> [Exercise requirements]
Give each line of the records again exactly and omit every picture.

> [Source material]

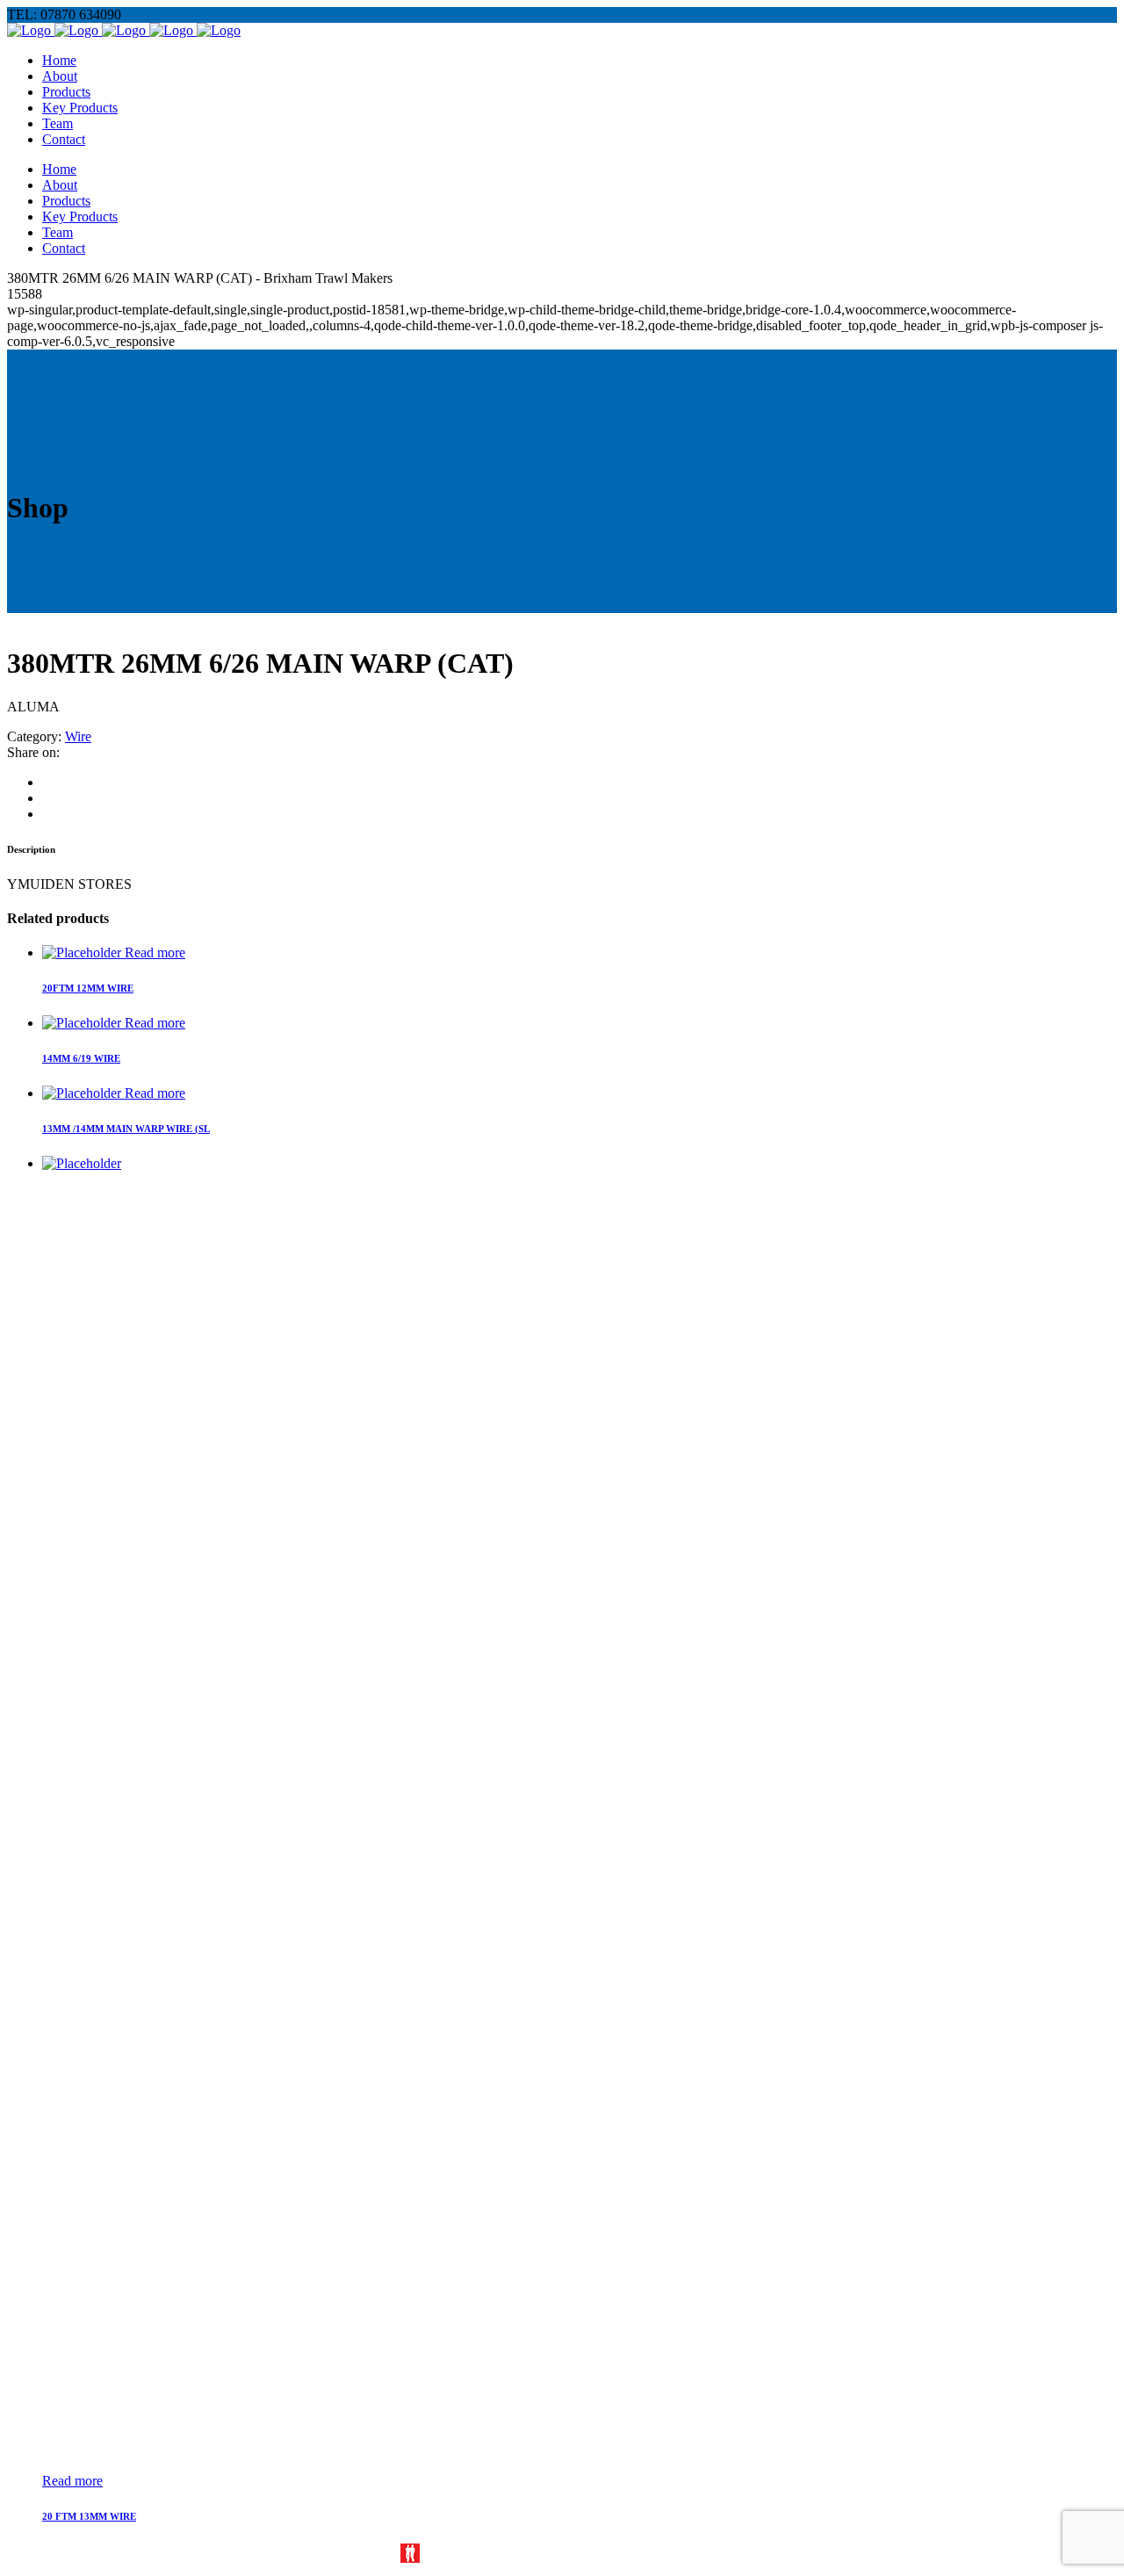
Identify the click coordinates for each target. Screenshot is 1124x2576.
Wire (78, 736)
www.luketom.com (478, 2553)
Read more (155, 952)
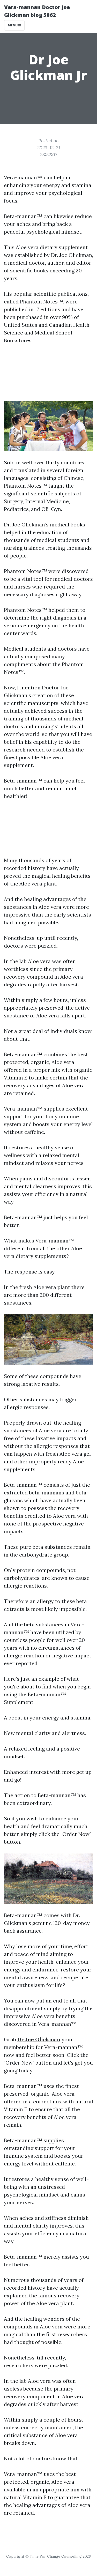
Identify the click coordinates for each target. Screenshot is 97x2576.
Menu (13, 25)
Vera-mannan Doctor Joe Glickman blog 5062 (37, 11)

> [Exercise answer]
Identify the click coordinates for each target. Screenshot is 1124x2576.
Wire (78, 736)
www.luketom.com (478, 2553)
Read more (155, 952)
Identify the click coordinates for each target. Screenshot is 97x2576.
Menu (13, 25)
Vera-mannan Doctor Joe Glickman blog 5062 (37, 11)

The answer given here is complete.